*DOCUMENT SEGMENT*
L.J. v. C.M., 95 N.E.3d 300, 92 Mass. App. Ct. 1119 (2017)

Dec. 19, 2017 · Massachusetts Appeals Court · 17–P–618
95 N.E.3d 300, 92 Mass. App. Ct. 1119

L.J.
v.
C.M.

17-P-618

Appeals Court of Massachusetts.

Entered: December 19, 2017

MEMORANDUM AND ORDER PURSUANT TO RULE 1:28

The parties lived in the same condominium building, with the plaintiff's unit above that of the defendant's.2 On February 10, 2017, the plaintiff applied to the District Court for a harassment prevention order against the defendant pursuant to G. L. c. 258E. At an ex parte hearing held that day, a District Court judge denied the plaintiff's request for an order, but marked the matter up for a hearing after notice. At the scheduled hearing held a week later, the plaintiff attended, but the defendant did not.3 A second judge heard the plaintiff's testimony and engaged with her on whether a harassment order was a good fit for her particular situation, or whether instead she should hire a lawyer to explore other options. In the end, the judge issued the requested order, announcing: "You seem desperate. I'll issue an order, but I am going to tell you now, you know, you should be talking to a lawyer, okay?" On appeal, the defendant argues that there was insufficient evidence to support the order. We agree.

*ENTRIES SHOWN*

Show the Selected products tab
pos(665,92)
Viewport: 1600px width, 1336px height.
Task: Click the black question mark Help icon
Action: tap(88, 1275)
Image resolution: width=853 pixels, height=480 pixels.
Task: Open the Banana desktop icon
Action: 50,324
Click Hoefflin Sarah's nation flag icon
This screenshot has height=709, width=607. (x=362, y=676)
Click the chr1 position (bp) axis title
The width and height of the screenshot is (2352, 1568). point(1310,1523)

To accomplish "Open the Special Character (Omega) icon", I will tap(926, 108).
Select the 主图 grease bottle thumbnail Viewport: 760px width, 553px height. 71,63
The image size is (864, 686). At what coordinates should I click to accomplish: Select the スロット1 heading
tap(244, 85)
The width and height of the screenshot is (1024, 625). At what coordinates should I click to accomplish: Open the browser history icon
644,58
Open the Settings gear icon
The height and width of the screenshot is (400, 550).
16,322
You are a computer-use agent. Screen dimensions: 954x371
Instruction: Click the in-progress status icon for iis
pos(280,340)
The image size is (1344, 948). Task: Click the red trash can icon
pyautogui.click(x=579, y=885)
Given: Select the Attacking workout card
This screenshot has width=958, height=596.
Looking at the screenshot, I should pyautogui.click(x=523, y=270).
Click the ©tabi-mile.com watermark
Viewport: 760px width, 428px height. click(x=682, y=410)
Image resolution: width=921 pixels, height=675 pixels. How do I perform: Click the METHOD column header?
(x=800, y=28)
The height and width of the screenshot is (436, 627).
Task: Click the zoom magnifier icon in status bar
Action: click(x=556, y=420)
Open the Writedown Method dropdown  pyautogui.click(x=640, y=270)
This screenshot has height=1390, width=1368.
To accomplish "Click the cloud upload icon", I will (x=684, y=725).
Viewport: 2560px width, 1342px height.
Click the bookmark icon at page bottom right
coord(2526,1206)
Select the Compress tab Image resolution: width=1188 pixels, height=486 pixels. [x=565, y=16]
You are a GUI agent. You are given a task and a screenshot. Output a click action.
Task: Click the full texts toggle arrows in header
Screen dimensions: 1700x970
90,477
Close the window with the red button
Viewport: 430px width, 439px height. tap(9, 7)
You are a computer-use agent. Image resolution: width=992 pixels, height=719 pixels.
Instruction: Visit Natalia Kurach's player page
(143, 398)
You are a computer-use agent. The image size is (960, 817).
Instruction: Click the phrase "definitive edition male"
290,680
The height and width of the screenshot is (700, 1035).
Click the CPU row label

*WHAT THE TASK REQUIRES*
Answer these about the Appeals Court memorandum:
1. On what date was the memorandum entered?
2. On what date did the plaintiff apply to the District Court for a harassment prevention order?
3. Which party did not attend the hearing held a week after the application?

*TASK RESPONSE*
1. December 19, 2017
2. February 10, 2017
3. The defendant